Whether a transformer AI model is processing text, images, audio clips, videos or another modality, it will translate the data into tokens. This process is known as tokenization. Tokens are like the syllables in a language, each serving as a fundamental unit that communicates a piece of information. Just as syllables combine to form words and phrases in human languages, tokens are combined by AI models to understand and generate language and information. For instance, in the word ‘computer,’ the syllables ‘com’ and ‘puter’ each carry a part of the word’s pronunciation and meaning. Similarly, in AI, the word might be broken into tokens that the model uses to predict the next word in a sequence or understand the context of a sentence. The impact of efficient tokenization is such that the amount of computing power required for training and inference can be reduced. During pre-training and post-training, tokens equate to investment into intelligence, and during inference, they drive cost and revenue. Thus, their technique of compressing ought to be one of the key differentiating factors among other models.
Turning towards ancient India, there was a similar method used for the transmission of knowledge. Efficient tokenization was done in such a way that philosophical concepts and tenets could be transmitted in written or oral form from one generation to another at maximum efficiency. This method was particularly prominent during the sūtra-era, a period in Indian literary history that spanned several centuries from around 600 BCE to 200 BCE. The sūtra-era was significant for its contributions to the development of succinct, yet profound, literary traditions that influenced various areas of thought including philosophy and linguistics.
The parallel between these two systems—separated by millennia—is striking. Both AI tokenization and ancient Indian sūtra composition grapple with the same fundamental challenge: how to compress maximum information into minimum space while maintaining accuracy and utility. Modern AI engineers optimize tokenization to reduce computational costs and improve model performance; ancient Indian scholars optimized sūtra composition to enable oral transmission, memorization, and preservation of knowledge across generations. Where AI tokens serve machine learning algorithms, sūtras served human memory. Where tokens are measured in computational efficiency and training costs, sūtras were measured by memorability and transmission fidelity. Yet both represent sophisticated information compression technologies designed to preserve meaning while minimizing form. This raises an intriguing question: what principles did ancient Indian scholars develop to guide this compression, and how comprehensive were their systems for evaluating it?
What is sūtra anyway?
स्वल्पाक्षरमसन्दिग्धं सारवद्विश्वतोमुखम् । [var. अल्पाक्षरमसन्दिग्धं a.]
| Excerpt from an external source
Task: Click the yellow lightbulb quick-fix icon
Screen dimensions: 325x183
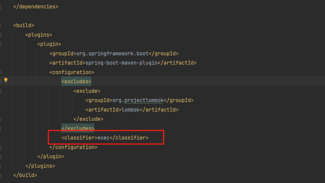Action: (5, 80)
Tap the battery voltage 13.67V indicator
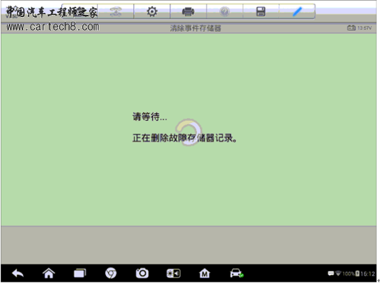Image resolution: width=380 pixels, height=283 pixels. pyautogui.click(x=360, y=28)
अस्तोभनवद्यं च सूत्रं सूत्रविदो विदुः ॥
The knowers of sūtra define sūtra as one containing only a few syllables, is devoid of any confusion, contains the complete essence, faces all sides, without stoppage, and is faultless.
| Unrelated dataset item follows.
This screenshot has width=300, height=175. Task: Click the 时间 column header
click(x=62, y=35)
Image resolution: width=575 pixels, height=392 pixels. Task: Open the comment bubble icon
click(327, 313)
The aforementioned verse has nearly become synonymous with the definition of sūtra and is found quoted in every other commentary on sūtra -styled philosophical and grammatical works. In this blog post, I shall try to explore another ancient (and probably more comprehensive) tradition discussing the definition of sūtra .
Prologus
The meaning of sutta in Jaina literature is wide & far-reaching. This word—'sutta' can itself form through 'sūkta' or 'sūtra', but the literature predominantly follows the 'sūtra' interpretation. At the time of defining sutta, Mūlācāra (5.80) states (in Prākṛta)
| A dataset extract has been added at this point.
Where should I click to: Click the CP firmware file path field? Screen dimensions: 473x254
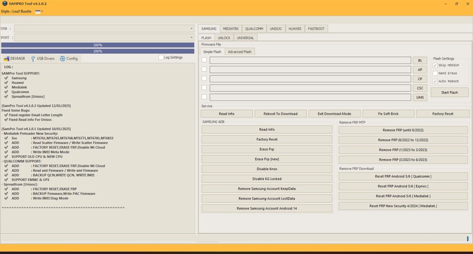pyautogui.click(x=310, y=79)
सुत्तं गणधरकधिदं तहेव पत्तेयबुद्धिकधिदं च।
सुदकेवलिणा कधिदं अभिण्णदसपुव्विकधिदं च॥ [1]
That which is uttered by Gaṇadhara (pontiffs), that which is spoken by pratyeka-buddha (self-enlightened), that which is stated by śruta-kevalin (ascetic who has fathomed the entire śruta), and that which is said by abhinna-daśa-pūrvin (knower of ten pūrva-s) is termed as sutta.
The former verse finds its earliest mention in the Vāyupurāṇa (ASS 59.142) and Brahmāṇḍapurāṇa (1.3.58). While Dikshitar suggests that the purāṇa started to shape around 350 BCE, modern scholarship places it later between 300 and 500 CE. Ghatge places both of these purāṇa-s in the pre-500 CE era in his chronology.
An alternative characteristic
Bhadrabāhu (3rd-2nd century BCE), one of the most honoured and respected figures among Jaina scholar monks, made pioneering contributions in the development of Jaina philosophy and commentorial literature traditions. He is ascribed with the authorship of niryukti-s, ten in number, which are the earliest commentaries on Jaina canons composed exclusively in Prākṛta. In one such niryukti on Āvāśyaka-sūtra[2], an alternative (and more comprehensive) characterization of a sūtra is suggested.[3]
That which has a small volume, encompasses huge meaning, devoid of thirty-two faults, fulfilling the characteristics and containing the eight virtues is a sūtra.
After this preliminary definition, he went on enumerate the thirty-two flaws of a sūtra[4]:
- Aliya (alīka) – untruthfulness
The sūtra shall not preach something which is not the truth. Bhūtanihnava and Abhūtodbhāvana are two types of untruths. The former refers to denying the existence of something which exists, while the latter refers to making up things which do not exist. Since truth is subjective, this is to be understood with reference to the philosophy studied. - Uvaghāyajaṇaya (upaghātajanaka) – bringing destruction
A sūtra shall not teach something which leads to sacrificing the life of any living being. - Niratthaya (nirarthaka) – Useless
A sūtra shall not contain anything useless. This refers tendency of not putting any filler words in the sūtra. - Avatthaya (apārthaka) – incoherent meaning
The sense of the sūtra shall never be incoherent with reference to the subject under discussion. The idea should be expressed with clarity such that there is no room for confusion in understanding the meaning of the sūtra in line with other connected sūtras. Statements like 'daśa dāḍimāni', fall under category of faulty sūtra-s. - Chala (chala) - unstable in meaning
The choice of words used in the sūtra should be such that it doesn't create any illusion. Statements like 'navakambalo devadattaḥ' fall under this category of faults. In the mentioned statement, 'nava' means both 'nine' and 'new', which creates an illusion. - Duhila (druhila) - rebellious
The sūtra shall not promote rebellion of any kind. - Ṇissāra (niḥsāra) - pointlessness
A sūtra shall never be pointless. It shall be put forward with clear points and emphasis. - Ahiya (adhika) &
- Ūṇa (ūna)
A sūtra shall be precise in the number of terms and syllables to the extent that the idea cannot be transmitted with an extra or a lesser syllable/term. - Punarutta (punarukta)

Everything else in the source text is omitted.